Today’s Wonder of the Day was inspired by Macy. Macy Wonders, “How is addition like subtraction?” Thanks for WONDERing with us, Macy!

A big thank you goes to Deb Frazier’s (@Frazier1st) class in Ohio for nominating today’s Wonder!

When you’re first learning basic math, it can seem as easy as 1 + 1 = 2. Easy peasy, right? Sure, it gets harder, but before long you’re memorizing all of those basic addition facts with the help of flash cards.

Then one day, your teacher turns the tables on you. Suddenly you’re faced with subtraction. You’re no longer counting up two groups of things to get a simple sum. Instead, you’re taking things away and trying to figure out how many are left.

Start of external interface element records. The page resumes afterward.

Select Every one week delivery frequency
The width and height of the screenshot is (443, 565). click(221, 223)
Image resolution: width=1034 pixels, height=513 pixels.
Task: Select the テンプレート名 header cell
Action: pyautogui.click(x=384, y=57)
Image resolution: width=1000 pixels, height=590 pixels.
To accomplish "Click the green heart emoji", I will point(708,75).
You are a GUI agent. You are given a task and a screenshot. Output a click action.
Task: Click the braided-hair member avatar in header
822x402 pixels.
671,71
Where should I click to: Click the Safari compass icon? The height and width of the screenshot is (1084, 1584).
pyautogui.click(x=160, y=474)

Kids often feel that subtraction is more difficult. After all, it’s completely different from addition, right? Not so fast! Addition and subtraction actually share a special relationship.

As mathematicians like to say, there is an inverse relationship between addition and subtraction. So what does inverse mean? Without getting too technical, you can think of inverse as meaning “opposite.”

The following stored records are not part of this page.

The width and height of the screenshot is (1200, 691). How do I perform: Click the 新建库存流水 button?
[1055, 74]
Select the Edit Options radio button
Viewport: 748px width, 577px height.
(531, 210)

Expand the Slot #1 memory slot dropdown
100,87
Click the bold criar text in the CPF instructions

For example, the inverse of hot is cold. Likewise, the inverse of addition is subtraction. And guess what? The inverse of subtraction is addition! Why? Addition and subtraction are opposites. They basically undo each other.

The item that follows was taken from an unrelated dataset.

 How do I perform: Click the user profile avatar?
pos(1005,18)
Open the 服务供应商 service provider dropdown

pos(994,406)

Let’s see how this works. If we add 1 + 1, we get 2. That’s addition. If we then take away 1 from our 2, we undo the addition we just performed and end up with 1. That’s subtraction.

To understand the relationship between addition and subtraction on an even deeper level, we need to learn about two more things: number facts and fact families. A number fact is a simple equation made up of three different numbers. For example, 1 + 2 = 3 is a number fact.

For each set of three different numbers, you can create two addition and two subtraction number facts that are related. We call these four number facts a fact family, since they’re related kind of like the members of a family.

If we stick with 1, 2, and 3 as our three numbers, we can create the following fact family:

1 + 2 = 3

2 + 1 = 3

3 – 2 = 1

3 – 1 = 2

If 1 + 2 = 3, then it obviously follows that 2 + 1 = 3, since you’re just switching around the order of the two numbers you’re adding. The related subtraction number facts also follow, since they’re the opposite of the two addition number facts.

If you need to visualize it, just think of the addition number fact in reverse, switching the place of the equal sign and the plus sign and then switching the plus sign to a minus sign. 1 + 2 = 3 becomes 3 – 2 = 1!

Thinking about it like this can help you get a better grasp on subtraction. It’s always difficult to learn a new skill, but when you can connect it to something you already know, it gets easier!